Python: while not Exception

Question

So I am aware you can use try/except blocks to manipulate the output of errors, like so:

try:
    print("ok")
    print(str.translate)
    print(str.foo)
except AttributeError:
    print("oops, found an error")

print("done")

...which gives the following output:

ok
<method 'translate' of 'str' objects>
oops, found an error
done

Now, is there a way to do the following with a while loop, like while not AttributeError, like this:

while not AttributeError:
    print("ok")
    print(str.translate)
    print(str.foo)
print("done")

which would give the same output as above, just without oops, found an error? This would reduce the need for except: pass type blocks, which are necessary but a little pointless if you have nothing to do in the except block.

I tried while not AttributeError and while not AttributeError(), which both just completely skip anything in the while block. So, is there a way to do this in Python?

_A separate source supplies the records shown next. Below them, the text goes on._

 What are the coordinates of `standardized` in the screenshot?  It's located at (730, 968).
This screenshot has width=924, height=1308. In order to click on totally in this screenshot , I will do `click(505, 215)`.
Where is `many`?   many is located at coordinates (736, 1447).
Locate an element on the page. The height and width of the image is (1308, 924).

Edit: This really isn't a loop per se, but the while block would run, and continue on if it encounters an error, and just continue on if it reaches the end.

Answer 1

You can nest while loop:

try:
    while True:
        print("ok")
        print(str.translate)
        print(str.foo)
except AttributeError:
    print('done')

In this case you don't need to call break explicitly.

Answer 2

You can use suppress() as an alternative to try/except/pass available for python 3.4+

from contextlib import suppress

while True:
    with suppress(AttributeError):
        print("ok")
        print(str.translate)
        print(str.foo)
    break
print('done')

Answer 3

Can you try something like:

while True:
    try:
        print("ok")
        print(str.translate)
        print(str.foo)
    except:
        break
print('done')

Answer 4

The following code will loop until it encounters an error.

while True:
  try:
    print("ok")
    print(str.translate)
    print(str.foo)
  except AttributeError:
    print("oops, found an error")
    break
  print("done")